CHP'de rahatsızlık yarattığı belirtilen "Laik devlet özgür toplum için aydınlar bildirisi"ni aralarında 21 milletvekilinin de bulunduğu 199 isim imzaladı. Bildiride kamuda başörtüsünün anayasal suç olduğu savunuldu.
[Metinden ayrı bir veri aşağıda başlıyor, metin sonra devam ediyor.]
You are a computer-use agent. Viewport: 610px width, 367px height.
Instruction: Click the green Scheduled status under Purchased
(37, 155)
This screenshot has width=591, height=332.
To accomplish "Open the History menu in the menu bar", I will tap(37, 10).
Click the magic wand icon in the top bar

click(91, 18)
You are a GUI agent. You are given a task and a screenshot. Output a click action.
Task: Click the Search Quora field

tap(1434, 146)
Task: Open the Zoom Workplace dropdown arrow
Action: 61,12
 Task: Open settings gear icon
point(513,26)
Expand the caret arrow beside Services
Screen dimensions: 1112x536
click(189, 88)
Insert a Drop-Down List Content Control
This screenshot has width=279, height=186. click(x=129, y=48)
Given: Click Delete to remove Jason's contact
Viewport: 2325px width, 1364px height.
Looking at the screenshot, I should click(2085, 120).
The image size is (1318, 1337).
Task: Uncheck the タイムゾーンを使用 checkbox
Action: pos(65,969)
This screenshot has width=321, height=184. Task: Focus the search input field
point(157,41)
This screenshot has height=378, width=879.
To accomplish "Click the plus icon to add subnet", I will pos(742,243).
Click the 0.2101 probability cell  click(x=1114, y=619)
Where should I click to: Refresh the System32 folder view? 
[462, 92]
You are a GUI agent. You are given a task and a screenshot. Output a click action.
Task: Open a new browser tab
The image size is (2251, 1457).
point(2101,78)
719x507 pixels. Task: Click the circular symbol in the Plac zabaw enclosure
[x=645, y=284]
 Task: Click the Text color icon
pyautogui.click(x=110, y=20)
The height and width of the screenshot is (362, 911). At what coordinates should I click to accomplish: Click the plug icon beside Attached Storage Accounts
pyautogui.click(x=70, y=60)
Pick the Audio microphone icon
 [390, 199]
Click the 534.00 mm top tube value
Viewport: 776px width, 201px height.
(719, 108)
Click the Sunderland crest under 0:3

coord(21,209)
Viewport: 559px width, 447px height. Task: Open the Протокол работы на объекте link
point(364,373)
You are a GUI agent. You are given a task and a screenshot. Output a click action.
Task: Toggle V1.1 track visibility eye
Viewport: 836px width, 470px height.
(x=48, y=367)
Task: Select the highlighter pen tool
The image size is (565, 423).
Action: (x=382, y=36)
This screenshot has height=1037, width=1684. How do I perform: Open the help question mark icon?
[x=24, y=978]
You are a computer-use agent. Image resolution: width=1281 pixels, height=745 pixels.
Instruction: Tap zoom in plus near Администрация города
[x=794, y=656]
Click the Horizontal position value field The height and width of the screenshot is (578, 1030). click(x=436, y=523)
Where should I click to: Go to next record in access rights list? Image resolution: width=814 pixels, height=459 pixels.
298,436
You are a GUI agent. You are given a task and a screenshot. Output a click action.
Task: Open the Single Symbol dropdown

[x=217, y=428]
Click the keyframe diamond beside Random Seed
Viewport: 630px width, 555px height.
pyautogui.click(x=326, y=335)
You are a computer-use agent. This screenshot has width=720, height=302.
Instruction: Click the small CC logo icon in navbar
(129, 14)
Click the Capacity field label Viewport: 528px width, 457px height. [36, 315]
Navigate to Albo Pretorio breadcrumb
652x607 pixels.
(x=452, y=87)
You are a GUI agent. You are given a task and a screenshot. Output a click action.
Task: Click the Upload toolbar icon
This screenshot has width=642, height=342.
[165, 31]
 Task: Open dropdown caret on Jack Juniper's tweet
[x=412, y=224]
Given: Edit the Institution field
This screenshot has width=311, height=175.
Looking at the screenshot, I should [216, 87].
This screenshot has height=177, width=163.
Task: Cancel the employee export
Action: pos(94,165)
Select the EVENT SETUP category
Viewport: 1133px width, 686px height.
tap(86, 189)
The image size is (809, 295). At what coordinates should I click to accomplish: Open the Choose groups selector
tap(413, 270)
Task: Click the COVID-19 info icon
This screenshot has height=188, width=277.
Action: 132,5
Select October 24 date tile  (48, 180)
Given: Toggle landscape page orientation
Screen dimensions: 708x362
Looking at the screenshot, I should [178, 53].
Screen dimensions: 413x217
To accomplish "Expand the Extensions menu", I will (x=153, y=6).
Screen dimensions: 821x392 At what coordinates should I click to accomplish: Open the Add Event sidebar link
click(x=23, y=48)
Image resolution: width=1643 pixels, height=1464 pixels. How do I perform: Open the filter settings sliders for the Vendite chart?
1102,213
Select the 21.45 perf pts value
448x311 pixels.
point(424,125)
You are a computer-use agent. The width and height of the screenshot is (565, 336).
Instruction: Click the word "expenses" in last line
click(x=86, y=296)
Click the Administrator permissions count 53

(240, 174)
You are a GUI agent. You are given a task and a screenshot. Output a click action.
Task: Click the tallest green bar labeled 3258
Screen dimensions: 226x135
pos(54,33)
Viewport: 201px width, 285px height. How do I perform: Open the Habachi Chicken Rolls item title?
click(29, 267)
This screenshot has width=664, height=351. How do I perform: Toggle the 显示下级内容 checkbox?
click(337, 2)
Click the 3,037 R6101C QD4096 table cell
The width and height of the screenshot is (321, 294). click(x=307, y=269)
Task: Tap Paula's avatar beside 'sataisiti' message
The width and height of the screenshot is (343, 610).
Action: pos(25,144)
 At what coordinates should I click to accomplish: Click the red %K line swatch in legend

CHP'nin ulusalcı kanadının etkin isimleri Dilek Akagün Yılmaz, Birgül Ayman Güler ve Süheyl Batum'un öncülüğünü yaptığı "Laik devlet özgür toplum için aydınlar bildirisi"ni 21'i milletvekili toplam 199 kişi imzaladı. Ataol Behramoğlu, Müjde Ar, Nasuh Mahruki, Şahin Mengü, Gülriz Sururiz, Tuncay Özkan, Müjdat Gezen, Levent Kırca, Tarık Akan, Rutkay Aziz, Edip Akbayram, Ali Sirmen ve Mustafa Mutlu'nun da aralarında bulunduğu 199 kişi arasında CHP milletvekilleri sayısının ne kadar olacağı merakla bekleniyordu. Partinin başörtüsü konusunda sessiz kalmasını eleştiren bir bildiri olması nedeniyle parti içinde rahatsızlık yarattığı kamuoyuna yansıyan bildiriye 21 milletvekili imza attı. Bildiriye, Yılmaz, Güler, Batum ve Balbay'ın yanı sıra şu milletvekilleri imza koydu:
"Gürkut Acar, Turgut Dibek, Kemal Ekinci, Oktay Ekşi, Refik Eryılmaz, Recep Gürkan, Namık Havutça, Mehmet Siyam Kesimoğlu, Ali İhsan Köktürk, Emre Köprülü, Mehmet Şevki Kulkuloğlu, Tanju Özcan, Malik Ecder Özdemir, Ramazan Kerim Özkan, Ali Rıza Öztürk, Nur Serter, Kadir Gökmen Öğüt."
KAMUDA BAŞÖRTÜSÜ SUÇ
Bildiride şöyle denildi:
ATATÜRK'TEN MİRAS: Laik devlet, özgür toplumun temeli, demokrasinin güvencesi, Büyük Atatürk’ün Türk ulusuna bıraktığı en büyük emanetidir. Türkiye Cumhuriyeti'nin kuruluş felsefesinin vazgeçilmez yapı taşı olan laiklik, Atatürk ilke ve devrimlerinin ve çağdaş hukuk devletinin temelini oluşturmuş ve kuldan birey, ümmetten ulus yaratarak insanımıza en büyük onuru yaşatmıştır.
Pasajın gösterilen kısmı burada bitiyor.